Published 12:00 am Friday, December 27, 2013

“Turbo,” the DreamWorks Animation feature about a snail that wins the Indiana-polis 500, was a moderately successful effort to distill the spirit of America’s commercialized sports culture into a rousing children’s movie. “Turbo FAST” places the film’s characters in a children’s television show — a new Netflix series, to be exact — and it’s like a homecoming: the sports clichés winging back to where they were born.

The show picks up after Turbo, a genetically modified snail, has enjoyed his Indy victory and comes home to discover that his crew of fellow supercharged snails has built a track where he can race. This gives the series its framing device, with Turbo facing off against a menacing beetle in the first of five episodes being posted Tuesday. (Future episodes will go up weekly, in a departure from Netflix’s usual all-at-once practice.)
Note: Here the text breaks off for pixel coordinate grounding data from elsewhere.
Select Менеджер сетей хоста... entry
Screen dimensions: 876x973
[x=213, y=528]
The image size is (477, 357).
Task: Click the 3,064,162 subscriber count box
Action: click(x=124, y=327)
Almost everything about the show is exactly what you’d expect: the video-game racing visuals, the “Transformers”-style conversions of the snails’ shells, the jokey argot of the dialogue (“Snailed it!”) and the fixation on the sights, sounds and smells of the digestive process. (Episode 2 features a kind of Mad Max dodge-ball game played by a team of dung beetles using large pellets of you know what.) The snails are painted in bold primary colors, but the way they speak and their accessories signal which is the black snail, the Hispanic snail and the sexy snail.

That said, “Turbo FAST” has its virtues. The storytelling is synthetic but intelligible, the snail characters formulaic but ever so slightly endearing. And the move from the film’s generic 3-D animation to the series’ 2-D is an improvement — the early episodes look great, with deep, saturated colors, natural movement and a relatively high level of detail.

Like the New York Yankees, Netflix isn’t afraid to spend money in the cause of victory.